As you can imagine, when I was a pastry student, we ate plenty of sweets. I won't go so far as to say that we got sick of them, but when our teacher pulled out this recipe and said we were making a tomato tart, we were pretty damn excited. My guess is the oompa loompas would feel the same way if Willy Wonka threw them a pizza party.
I decided to go ahead and rename this a tomato sauce tart because you're basically making a tomato sauce with lots of parmesan and eggs added so it will set up and be sliceable. It's great for fall and winter when the fresh summer tomatoes are long gone.
I decided to go ahead and rename this a tomato sauce tart because you're basically making a tomato sauce with lots of parmesan and eggs added so it will set up and be sliceable. It's great for fall and winter when the fresh summer tomatoes are long gone.
TOMATO SAUCE TART
Yield: 1 (9” to 10”) tart
Crust:
2 cups all purpose flour
1 teaspoon coarse kosher salt
3/4 cup (1 1/2 sticks) chilled unsalted butter, cut into 1/2-inch cubes
3 tablespoons ice water, more if needed
2 tablespoons chilled heavy cream
Filling:
1 medium onion, finely chopped
3 cloves garlic, finely chopped or pressed
8 basil leaves, chopped
2 tablespoons extra virgin olive oil
2 tablespoons unsalted butter
1 (28 oz.) can diced tomatoes
salt and freshly ground black pepper to taste
5 large eggs, beaten
1 cup grated parmesan
Crust:
1. Blend flour and salt in food processor. Add butter and pulse until mixture resembles coarse meal. Add 3 tablespoons ice water and cream. Process just until moist clumps form (add more ice water by teaspoonfuls if dough is dry). Gather dough into ball; flatten into disk. Wrap in plastic; chill 1 hour. Can be made 2 days ahead. Keep chilled. Soften slightly at room temperature before rolling out.
2. Roll dough to ¼-inch thickness and transfer to a 9- or 10-inch tart pan with removable bottom. Trim overhang to ½-inch. Refrigerate for at least 30 minutes.

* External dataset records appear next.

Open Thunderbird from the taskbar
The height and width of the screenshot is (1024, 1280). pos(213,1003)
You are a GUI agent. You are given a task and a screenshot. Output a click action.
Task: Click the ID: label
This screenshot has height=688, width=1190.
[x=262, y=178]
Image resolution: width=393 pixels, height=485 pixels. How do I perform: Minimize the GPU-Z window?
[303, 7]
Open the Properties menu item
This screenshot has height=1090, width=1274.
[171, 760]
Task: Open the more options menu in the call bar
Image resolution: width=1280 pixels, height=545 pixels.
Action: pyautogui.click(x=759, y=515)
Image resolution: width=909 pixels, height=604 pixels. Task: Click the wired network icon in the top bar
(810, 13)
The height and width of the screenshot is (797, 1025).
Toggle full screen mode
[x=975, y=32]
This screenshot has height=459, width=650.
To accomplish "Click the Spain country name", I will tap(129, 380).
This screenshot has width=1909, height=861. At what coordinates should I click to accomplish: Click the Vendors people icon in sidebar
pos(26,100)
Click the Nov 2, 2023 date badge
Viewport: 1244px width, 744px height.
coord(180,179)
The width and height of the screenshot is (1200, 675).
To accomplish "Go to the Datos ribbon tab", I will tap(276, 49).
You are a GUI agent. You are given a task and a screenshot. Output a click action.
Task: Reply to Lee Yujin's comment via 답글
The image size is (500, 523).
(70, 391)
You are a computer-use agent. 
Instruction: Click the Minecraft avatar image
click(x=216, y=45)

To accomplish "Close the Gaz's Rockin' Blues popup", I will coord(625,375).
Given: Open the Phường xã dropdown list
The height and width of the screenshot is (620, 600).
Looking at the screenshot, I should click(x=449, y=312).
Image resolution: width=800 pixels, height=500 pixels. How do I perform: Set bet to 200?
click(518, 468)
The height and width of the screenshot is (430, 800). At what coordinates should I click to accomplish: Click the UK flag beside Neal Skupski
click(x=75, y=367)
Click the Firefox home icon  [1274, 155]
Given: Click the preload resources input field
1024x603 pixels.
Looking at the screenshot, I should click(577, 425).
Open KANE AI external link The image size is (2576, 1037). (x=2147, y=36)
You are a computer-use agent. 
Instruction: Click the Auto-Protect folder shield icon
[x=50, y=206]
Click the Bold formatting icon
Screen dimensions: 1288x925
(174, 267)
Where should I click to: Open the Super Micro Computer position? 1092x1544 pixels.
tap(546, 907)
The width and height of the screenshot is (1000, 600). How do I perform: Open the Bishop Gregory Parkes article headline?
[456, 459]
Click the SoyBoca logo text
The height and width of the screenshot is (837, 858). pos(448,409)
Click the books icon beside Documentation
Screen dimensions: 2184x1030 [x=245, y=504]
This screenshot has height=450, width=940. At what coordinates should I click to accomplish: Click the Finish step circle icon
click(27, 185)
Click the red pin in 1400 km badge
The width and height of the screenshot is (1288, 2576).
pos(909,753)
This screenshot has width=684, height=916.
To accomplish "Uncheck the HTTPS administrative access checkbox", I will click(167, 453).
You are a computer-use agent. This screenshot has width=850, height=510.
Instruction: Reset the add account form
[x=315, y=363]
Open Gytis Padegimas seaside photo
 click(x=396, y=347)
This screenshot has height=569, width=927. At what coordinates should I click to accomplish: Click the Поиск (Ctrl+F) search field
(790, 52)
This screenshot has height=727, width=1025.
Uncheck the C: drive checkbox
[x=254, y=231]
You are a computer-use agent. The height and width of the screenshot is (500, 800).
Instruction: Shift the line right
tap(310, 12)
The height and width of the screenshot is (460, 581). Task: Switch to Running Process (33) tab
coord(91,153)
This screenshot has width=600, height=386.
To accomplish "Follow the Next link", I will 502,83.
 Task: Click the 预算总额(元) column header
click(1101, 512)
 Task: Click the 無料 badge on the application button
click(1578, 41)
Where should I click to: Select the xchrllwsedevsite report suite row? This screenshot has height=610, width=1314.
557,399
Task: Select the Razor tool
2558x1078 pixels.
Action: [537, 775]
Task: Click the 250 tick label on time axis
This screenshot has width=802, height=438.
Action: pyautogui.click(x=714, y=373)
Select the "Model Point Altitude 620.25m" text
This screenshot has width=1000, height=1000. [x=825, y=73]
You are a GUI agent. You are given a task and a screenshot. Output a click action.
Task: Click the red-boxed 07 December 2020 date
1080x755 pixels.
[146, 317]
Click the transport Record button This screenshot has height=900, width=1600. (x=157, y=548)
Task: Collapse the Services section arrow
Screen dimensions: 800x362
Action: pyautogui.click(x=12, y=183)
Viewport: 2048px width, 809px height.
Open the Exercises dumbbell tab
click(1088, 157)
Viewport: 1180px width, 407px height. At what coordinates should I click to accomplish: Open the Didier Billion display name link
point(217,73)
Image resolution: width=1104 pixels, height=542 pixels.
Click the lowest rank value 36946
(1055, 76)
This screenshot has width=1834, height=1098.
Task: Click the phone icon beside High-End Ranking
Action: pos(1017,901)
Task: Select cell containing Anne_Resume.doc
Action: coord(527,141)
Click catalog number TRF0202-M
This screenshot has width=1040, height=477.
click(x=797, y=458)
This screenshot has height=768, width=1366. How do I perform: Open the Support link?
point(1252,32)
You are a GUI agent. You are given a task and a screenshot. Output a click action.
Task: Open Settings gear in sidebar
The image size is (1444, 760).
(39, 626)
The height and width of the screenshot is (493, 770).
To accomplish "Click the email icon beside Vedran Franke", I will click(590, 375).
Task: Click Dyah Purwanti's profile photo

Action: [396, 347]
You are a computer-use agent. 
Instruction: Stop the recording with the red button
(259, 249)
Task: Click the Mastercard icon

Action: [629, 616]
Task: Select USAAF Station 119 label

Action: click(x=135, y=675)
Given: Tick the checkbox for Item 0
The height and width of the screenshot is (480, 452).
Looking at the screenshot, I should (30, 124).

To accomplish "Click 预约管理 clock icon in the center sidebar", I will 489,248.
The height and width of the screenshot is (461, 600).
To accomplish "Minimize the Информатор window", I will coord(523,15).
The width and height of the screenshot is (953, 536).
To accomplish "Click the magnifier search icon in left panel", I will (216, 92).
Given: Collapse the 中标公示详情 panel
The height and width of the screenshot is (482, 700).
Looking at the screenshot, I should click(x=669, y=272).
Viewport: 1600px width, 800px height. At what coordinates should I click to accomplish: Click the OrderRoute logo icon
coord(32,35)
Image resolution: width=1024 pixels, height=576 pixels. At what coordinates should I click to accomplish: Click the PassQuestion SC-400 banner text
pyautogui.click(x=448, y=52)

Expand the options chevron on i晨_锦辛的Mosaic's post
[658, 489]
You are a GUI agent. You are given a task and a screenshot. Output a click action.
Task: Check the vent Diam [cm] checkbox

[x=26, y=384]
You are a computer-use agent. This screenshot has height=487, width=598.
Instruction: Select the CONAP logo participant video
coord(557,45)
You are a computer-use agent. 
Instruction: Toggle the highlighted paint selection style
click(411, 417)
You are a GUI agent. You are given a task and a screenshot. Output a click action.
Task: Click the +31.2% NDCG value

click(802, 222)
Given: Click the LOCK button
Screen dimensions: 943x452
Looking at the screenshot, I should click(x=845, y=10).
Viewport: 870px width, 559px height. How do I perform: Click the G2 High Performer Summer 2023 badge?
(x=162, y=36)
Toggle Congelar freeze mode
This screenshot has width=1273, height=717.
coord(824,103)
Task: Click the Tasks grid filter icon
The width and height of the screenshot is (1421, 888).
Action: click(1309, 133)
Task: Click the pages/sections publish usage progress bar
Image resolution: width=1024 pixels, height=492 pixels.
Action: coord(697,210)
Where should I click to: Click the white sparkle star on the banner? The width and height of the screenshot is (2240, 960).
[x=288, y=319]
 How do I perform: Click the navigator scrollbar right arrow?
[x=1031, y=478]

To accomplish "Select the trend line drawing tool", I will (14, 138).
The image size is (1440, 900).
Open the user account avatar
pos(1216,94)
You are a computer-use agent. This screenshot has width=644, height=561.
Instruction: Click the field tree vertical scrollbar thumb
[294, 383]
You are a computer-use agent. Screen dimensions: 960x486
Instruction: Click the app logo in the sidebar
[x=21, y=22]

3. Preheat oven to 375° F.
4. Using a fork, pierce dough all over the bottom. Line with parchment paper and pie weights. Bake for 15 minutes, then remove the weights/parchment. Bake until pale golden, about another 10 minutes (crust may shrink slightly). Set aside while you make the filling.
5. Reduce oven temperature to 350° F.
Filling:
6. Saute onion, garlic and basil in olive oil and butter until onions are soft, about 6-8 minutes.
7. Add tomatoes (with their juices), bring to a steady simmer and cook over low heat, stirring occasionally, until thickened (about 20 minutes). Season to taste with salt and pepper. Remove from heat and let cool for 10 minutes.
8. Add eggs and cheese; mix well.
9. Pour tomato mixture into tart shell and bake for 35-40 minutes or until set in the center.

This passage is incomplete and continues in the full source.